間章三

***

「全滅しただと⁉ いったい何にやられたというのだ⁉」

 テオフィル・ラガトは自身の執務室である総督室で、その知らせを聞いた。地下都市の資料館へギガセンテの資料を収集しに向かわせた調査隊から連絡が途絶えたのだ。しかも、彼らがつけている生体情報を収取するブレスレッドからの情報送信が止まった。つまり、彼らは誰一人として生き残っていないことを示している。

 そして気になるのが、彼らは三機のレフォルヒューマンをつれていた。地下都市に顰める大きさの機械獣相手にやられるような連中ではない。何が潜んでいる。この都市の真下に。

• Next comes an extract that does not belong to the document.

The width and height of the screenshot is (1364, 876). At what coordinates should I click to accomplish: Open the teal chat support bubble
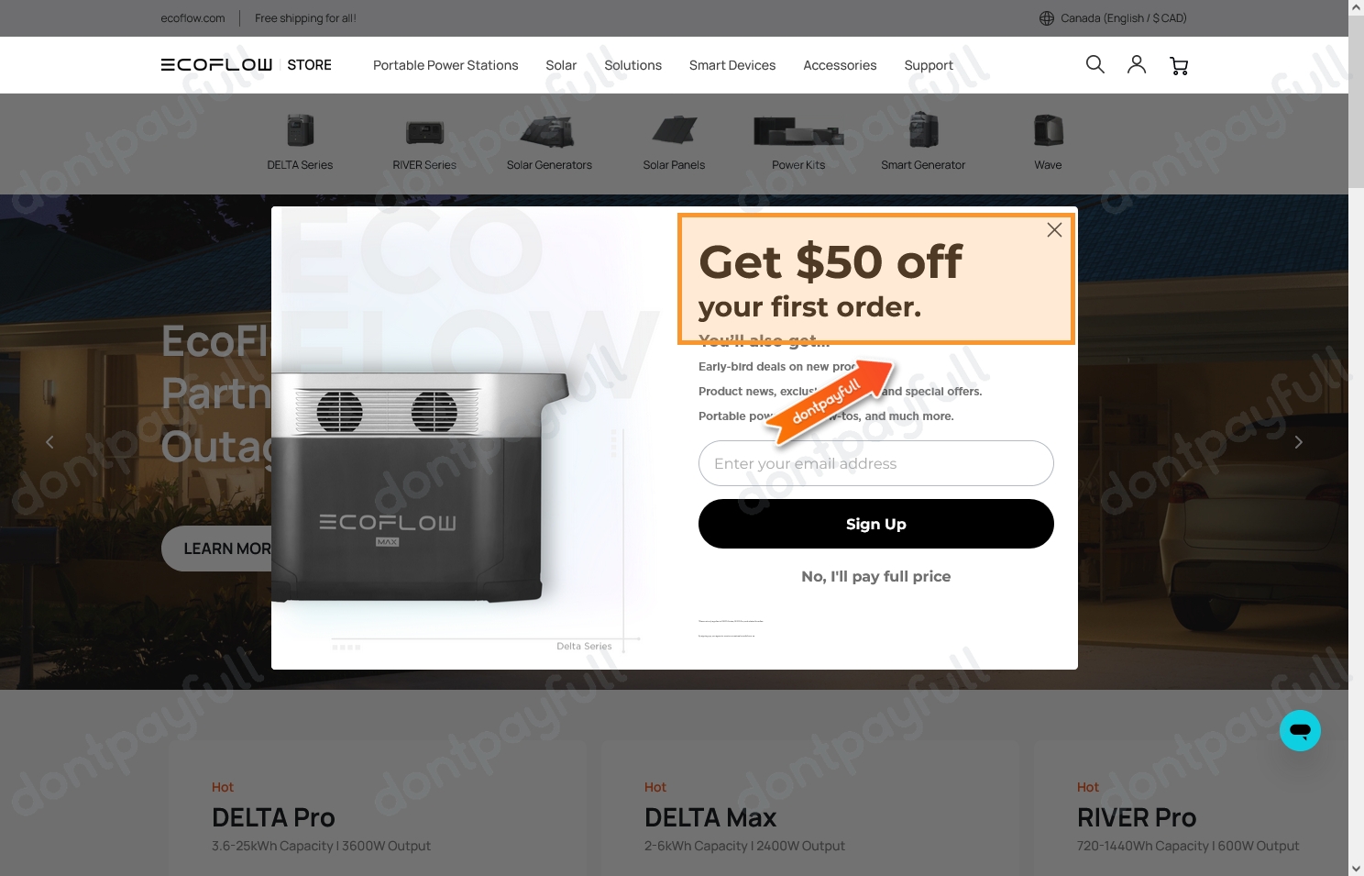pyautogui.click(x=1300, y=731)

 無情に望んでいない知らせを吐き出した携帯端末のスピーカーから、グレゴリーが指示を仰いでくる。

『どうする。もう一度編成して送り込むか?』

「グレゴリー。それではいたずらに兵士を死にいかせるようなものだ。まずは偵察ドローンを送り込むべきだ」

 グレゴリーはやや不服そうに返す。

『そんな流暢なことを言っていられるほど、事態が深刻でなければいいがな』

「もう充分深刻だ。だからこそ慎重にならないといけないのだ。これ以上切り札を削るわけにないかない」

『それで、地下に我々の脅威となる敵が潜んでいたらどうするというのだ?』

「その時はファーベルクを送る」

『インスペクターは? 変更を申請してきたんだろ。代わりになる奴は見つかったのか?』

「ハンス・ゾロアに任せるつもりだ」

『本気か? あいつは軍から外れた政治野郎だろ』

「私は、彼ならレオンを制御できると踏んでいる」

『そこまで言うならなにも言わないが。これ以上状況が悪化するのは避けてくれよ。我々にはあとがない』

「ああ、わかっているさ」

 通信を切ったあとの静寂に包まれた部屋でラガトは、頭を抱えた。最悪な事態が予想された。

 二年前のグランツェの陥落。いや、それ以上のことがパウロで起ころうとしているのかもしれない。